“La nueva ley penal tributaria hará caer a 50% de las causas”

Se realizó ayer en Posadas una jornada de actualización orientada a abogados tributaristas. El nuevo régimen cuadruplica el monto mínimo a partir del cual un caso de evasión pasa a ser considerado grave y, por consiguiente, pasible de presión de cumplimiento efectivo.

Se realizó ayer en Posadas una jornada intensiva de actualización referida al Nuevo Régimen Penal Tributario, norma sancionada en enero último. El evento fue organizado por el Colegio de Abogados de Misiones y contó con la participación de los abogados Juan Manuel Álvarez Echagüe, Claudio Esteban Luis y José María Sferco, todos ellos reconocidos especialistas en derecho tributario, profesores en varias universidades y autores de obras que son referencia obligada para letrados de todo el país.

Ante un auditorio compuesto casi exclusivamente por abogados del foro local, los especialistas intentaron desentrañar los aspectos centrales de la mencionada ley, aunque advirtieron que anticipar  de modo exacto la manera en que esta cambiaría el escenario, sería “hacer futurología”, dado que, a decir de los tres expositores, el instrumento analizado es, cuanto menos, “poco claro” y “deja más dudas que certezas”.

Difusa, imprecisa e improvisada fueron los adjetivos que más reiteradamente usaron los expositores para calificar al flamante marco legal penal tributario. Consideraron además que el período de tratamiento que se le dio al proyecto fue muy corto y que no se le dio participación en el debate a especialistas en la materia.

Los cambios

Explicaron que la principal modificación que introduce el nuevo marco es la elevación de los montos mínimos que establecen a partir de qué valor un caso de omisión de pago de impuestos puede ser considerado evasión. Dicho umbral estaba establecido en 100.000 pesos y fue actualizado a 400.000. En tanto que para el caso de evasión agravada, que prevé penas de prisión de cumplimiento efectivo, el piso aumentó de uno a cuatro millones.

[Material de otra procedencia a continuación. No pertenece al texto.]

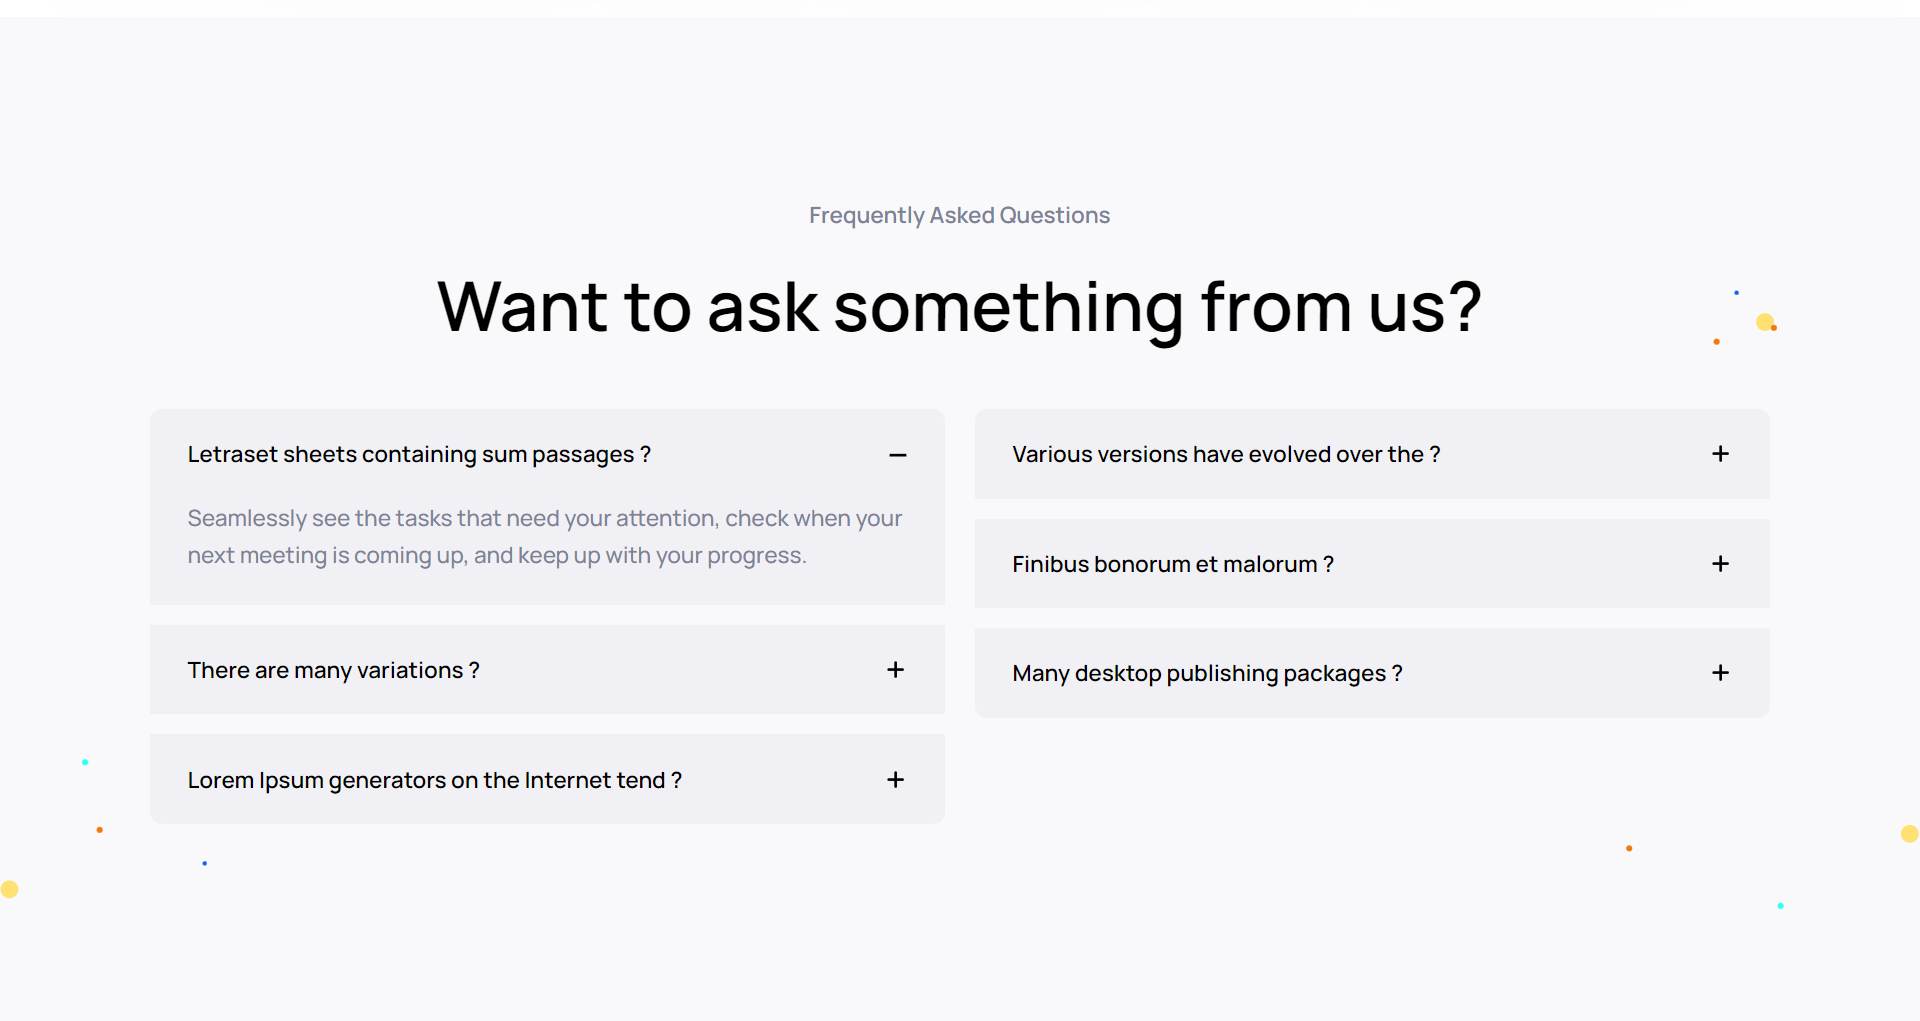This screenshot has height=1021, width=1920.
Task: Expand "Various versions have evolved over the ?" title
Action: (x=1226, y=455)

Los tres expositores coincidieron en que era necesario un cambio de esa naturaleza, dada la progresiva desvalorización de la moneda. Cuestionaron en cambio que no se haya establecido un monto variable en vez de una cifra constante.

Argumentaron que, por ejemplo, podría seguirse un criterio de proporcionalidad, en cuyo caso los montos mínimos podrían haberse definido como un porcentaje del total a tributar y no como una cifra fija. “Si una empresa que debe tributar 20 millones evade 400.000, no es descabellado pensar en un caso de omisión involuntaria, ahora si ese mismo monto de evasión lo encontramos en una empresa que debía pagar 600.000, ya no podemos decir lo mismo”, ejemplificó Álvarez Echagüe.

Una de las dudas planteadas es qué va a pasar con los procesos que están en curso, encuadrados como evasión grave, pero que con la nueva normativa saldrían de esa categoría. Coincidieron en que, por principio constitucional, debería aplicarse la ley más benigna, en cuyo caso la nueva ley sería retroactiva. “Si prima este criterio, que creemos es el correcto, se caerían entre 50 y 60 por ciento de las causas pendientes”, advirtió Luis.

Otro aspecto que según los expositores no está claro, son los plazos de prescripción para las causas que fueron abiertas con la ley anterior y a partir de la sanción de la nueva norma, sufren algún cambio en su tratamiento. Una opción es que se mantengan los plazos de prescripción definidos originalmente, la otra es que a partir del cambio de encuadre, los plazos de prescripción se renueven.